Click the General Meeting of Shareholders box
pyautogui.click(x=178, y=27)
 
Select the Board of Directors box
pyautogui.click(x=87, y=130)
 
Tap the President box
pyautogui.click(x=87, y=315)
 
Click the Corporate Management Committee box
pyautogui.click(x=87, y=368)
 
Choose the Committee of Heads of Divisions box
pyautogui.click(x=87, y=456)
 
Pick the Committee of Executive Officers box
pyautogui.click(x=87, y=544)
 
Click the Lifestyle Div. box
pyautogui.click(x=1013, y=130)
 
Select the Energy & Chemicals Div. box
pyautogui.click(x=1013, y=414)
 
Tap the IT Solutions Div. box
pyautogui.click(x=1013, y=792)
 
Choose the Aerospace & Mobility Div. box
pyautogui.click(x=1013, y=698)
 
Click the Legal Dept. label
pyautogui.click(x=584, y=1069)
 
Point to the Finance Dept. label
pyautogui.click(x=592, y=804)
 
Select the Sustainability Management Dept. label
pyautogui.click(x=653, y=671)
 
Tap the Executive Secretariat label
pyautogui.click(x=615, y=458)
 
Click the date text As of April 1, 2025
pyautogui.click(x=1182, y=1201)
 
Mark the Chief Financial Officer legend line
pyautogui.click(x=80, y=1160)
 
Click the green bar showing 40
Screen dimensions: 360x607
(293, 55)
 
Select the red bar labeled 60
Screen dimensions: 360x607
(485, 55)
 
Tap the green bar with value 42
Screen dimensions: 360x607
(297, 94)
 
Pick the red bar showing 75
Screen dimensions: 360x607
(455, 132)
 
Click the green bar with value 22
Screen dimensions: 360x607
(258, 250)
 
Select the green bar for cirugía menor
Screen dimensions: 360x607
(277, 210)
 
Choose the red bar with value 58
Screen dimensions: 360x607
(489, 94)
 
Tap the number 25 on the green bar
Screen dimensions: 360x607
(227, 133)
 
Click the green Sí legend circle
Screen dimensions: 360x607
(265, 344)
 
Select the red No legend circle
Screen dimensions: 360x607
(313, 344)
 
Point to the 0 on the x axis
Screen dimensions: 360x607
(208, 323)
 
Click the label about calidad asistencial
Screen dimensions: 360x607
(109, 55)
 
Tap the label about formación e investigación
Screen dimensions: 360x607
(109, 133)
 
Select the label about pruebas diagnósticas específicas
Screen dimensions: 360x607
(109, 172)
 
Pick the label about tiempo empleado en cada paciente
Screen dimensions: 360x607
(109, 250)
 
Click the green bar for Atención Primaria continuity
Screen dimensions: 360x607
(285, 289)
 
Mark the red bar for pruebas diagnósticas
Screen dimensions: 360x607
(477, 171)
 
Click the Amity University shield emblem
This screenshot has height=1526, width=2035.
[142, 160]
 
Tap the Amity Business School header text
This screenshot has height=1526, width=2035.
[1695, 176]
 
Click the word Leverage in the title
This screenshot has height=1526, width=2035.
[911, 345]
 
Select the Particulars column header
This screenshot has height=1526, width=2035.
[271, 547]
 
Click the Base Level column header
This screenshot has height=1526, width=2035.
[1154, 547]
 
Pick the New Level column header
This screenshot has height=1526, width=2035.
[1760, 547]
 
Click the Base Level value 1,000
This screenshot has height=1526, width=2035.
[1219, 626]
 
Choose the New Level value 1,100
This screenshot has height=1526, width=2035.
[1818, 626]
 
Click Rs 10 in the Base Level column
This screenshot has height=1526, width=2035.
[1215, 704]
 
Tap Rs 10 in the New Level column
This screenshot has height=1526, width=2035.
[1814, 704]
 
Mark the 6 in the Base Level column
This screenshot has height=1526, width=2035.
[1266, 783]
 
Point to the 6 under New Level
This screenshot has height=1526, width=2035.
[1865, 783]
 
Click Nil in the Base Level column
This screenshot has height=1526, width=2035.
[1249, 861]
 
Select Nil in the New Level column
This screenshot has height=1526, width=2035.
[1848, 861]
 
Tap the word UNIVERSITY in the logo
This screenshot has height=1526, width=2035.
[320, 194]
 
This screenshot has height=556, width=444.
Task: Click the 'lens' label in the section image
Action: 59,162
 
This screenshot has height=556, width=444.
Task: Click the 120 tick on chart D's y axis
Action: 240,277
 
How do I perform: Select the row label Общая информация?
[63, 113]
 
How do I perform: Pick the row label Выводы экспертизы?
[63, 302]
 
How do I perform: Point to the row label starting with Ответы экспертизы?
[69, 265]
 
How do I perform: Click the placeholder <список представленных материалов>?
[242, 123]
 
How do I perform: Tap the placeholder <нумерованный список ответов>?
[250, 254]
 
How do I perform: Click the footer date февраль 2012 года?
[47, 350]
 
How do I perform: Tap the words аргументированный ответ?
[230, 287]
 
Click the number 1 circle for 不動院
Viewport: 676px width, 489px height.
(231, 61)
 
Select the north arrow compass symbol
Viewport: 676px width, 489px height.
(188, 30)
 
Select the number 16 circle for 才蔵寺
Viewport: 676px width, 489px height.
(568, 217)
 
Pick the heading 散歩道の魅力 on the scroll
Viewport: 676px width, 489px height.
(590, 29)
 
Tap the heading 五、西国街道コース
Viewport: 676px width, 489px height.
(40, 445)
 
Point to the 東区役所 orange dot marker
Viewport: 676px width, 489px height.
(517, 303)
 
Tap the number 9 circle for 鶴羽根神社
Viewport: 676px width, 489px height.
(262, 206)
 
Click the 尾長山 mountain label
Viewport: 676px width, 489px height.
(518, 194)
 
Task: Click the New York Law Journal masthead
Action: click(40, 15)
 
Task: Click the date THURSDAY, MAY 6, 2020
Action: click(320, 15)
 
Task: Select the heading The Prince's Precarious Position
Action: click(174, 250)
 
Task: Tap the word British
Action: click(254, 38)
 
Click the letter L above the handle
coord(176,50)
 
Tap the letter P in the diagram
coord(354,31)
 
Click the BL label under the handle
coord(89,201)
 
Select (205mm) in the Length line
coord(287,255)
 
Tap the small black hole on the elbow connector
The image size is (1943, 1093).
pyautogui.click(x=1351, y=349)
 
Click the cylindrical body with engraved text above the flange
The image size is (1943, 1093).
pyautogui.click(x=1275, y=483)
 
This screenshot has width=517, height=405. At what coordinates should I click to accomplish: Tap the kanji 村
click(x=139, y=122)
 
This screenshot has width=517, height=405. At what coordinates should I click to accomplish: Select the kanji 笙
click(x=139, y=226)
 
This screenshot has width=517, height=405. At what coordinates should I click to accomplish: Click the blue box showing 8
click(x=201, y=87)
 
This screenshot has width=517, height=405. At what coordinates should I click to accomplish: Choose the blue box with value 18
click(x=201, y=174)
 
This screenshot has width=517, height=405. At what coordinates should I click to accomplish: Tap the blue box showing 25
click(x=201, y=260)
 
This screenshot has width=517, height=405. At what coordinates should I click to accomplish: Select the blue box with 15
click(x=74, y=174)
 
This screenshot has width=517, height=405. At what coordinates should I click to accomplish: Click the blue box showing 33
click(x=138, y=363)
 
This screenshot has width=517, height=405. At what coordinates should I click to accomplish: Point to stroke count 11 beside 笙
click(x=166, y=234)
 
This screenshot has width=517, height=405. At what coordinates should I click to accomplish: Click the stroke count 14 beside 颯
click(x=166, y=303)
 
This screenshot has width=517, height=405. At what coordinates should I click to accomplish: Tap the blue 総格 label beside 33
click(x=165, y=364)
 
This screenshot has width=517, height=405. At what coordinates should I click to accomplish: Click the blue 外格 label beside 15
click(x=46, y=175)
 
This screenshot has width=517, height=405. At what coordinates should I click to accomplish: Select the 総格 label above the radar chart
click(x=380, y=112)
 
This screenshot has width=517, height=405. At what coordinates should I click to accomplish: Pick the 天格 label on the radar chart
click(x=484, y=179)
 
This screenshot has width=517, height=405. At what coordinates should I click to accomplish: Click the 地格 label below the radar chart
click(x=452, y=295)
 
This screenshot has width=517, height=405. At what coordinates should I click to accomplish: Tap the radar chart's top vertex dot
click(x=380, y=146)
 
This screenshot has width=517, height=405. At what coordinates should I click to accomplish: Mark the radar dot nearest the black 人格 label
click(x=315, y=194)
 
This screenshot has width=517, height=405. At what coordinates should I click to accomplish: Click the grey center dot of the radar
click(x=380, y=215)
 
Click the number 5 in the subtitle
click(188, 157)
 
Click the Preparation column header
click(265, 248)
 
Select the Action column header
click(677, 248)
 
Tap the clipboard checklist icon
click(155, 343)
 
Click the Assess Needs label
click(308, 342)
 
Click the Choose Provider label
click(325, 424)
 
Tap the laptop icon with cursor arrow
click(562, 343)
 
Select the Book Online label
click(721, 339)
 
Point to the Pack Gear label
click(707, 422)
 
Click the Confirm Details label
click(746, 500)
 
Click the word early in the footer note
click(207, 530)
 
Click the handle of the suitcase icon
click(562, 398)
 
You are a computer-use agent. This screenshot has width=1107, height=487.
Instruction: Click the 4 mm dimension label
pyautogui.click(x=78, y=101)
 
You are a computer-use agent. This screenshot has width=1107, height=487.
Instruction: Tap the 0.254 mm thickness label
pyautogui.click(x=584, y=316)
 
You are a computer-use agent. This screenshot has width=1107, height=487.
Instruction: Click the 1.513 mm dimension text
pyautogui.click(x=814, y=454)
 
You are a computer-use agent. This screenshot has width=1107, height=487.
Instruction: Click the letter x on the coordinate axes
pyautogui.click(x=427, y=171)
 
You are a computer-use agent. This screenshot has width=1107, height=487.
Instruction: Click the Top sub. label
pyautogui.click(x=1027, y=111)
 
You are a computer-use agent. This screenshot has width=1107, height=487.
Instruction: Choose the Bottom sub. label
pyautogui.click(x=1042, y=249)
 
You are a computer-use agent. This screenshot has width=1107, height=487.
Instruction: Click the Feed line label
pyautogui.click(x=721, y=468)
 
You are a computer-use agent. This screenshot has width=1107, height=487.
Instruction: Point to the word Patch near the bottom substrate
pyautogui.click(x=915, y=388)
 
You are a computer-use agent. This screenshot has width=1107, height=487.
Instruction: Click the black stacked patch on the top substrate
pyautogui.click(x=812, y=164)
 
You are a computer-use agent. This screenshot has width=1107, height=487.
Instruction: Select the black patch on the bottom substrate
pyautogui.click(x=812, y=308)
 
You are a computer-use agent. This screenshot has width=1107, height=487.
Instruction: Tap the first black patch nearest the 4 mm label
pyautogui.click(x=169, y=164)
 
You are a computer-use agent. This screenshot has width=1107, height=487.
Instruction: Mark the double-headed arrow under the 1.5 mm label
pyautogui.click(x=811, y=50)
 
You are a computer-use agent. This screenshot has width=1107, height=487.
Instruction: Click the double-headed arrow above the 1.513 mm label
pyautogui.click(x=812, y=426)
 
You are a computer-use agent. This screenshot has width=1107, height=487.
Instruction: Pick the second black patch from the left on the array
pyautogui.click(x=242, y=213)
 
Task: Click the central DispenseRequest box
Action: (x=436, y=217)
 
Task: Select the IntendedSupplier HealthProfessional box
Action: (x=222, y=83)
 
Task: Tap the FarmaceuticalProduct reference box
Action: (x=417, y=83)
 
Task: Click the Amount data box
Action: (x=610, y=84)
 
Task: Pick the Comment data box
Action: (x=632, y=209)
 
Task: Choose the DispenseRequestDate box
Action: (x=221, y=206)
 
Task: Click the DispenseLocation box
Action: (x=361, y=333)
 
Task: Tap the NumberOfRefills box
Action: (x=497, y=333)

Exercise task:
Copy the items word for word, starting with the line containing "Select (205mm) in the Length line" and going on through the line containing "click(x=166, y=303)".

The solution:
Select (205mm) in the Length line
coord(287,255)
 
Tap the small black hole on the elbow connector
The image size is (1943, 1093).
pyautogui.click(x=1351, y=349)
 
Click the cylindrical body with engraved text above the flange
The image size is (1943, 1093).
pyautogui.click(x=1275, y=483)
 
This screenshot has width=517, height=405. At what coordinates should I click to accomplish: Tap the kanji 村
click(x=139, y=122)
 
This screenshot has width=517, height=405. At what coordinates should I click to accomplish: Select the kanji 笙
click(x=139, y=226)
 
This screenshot has width=517, height=405. At what coordinates should I click to accomplish: Click the blue box showing 8
click(x=201, y=87)
 
This screenshot has width=517, height=405. At what coordinates should I click to accomplish: Choose the blue box with value 18
click(x=201, y=174)
 
This screenshot has width=517, height=405. At what coordinates should I click to accomplish: Tap the blue box showing 25
click(x=201, y=260)
 
This screenshot has width=517, height=405. At what coordinates should I click to accomplish: Select the blue box with 15
click(x=74, y=174)
 
This screenshot has width=517, height=405. At what coordinates should I click to accomplish: Click the blue box showing 33
click(x=138, y=363)
 
This screenshot has width=517, height=405. At what coordinates should I click to accomplish: Point to stroke count 11 beside 笙
click(x=166, y=234)
 
This screenshot has width=517, height=405. At what coordinates should I click to accomplish: Click the stroke count 14 beside 颯
click(x=166, y=303)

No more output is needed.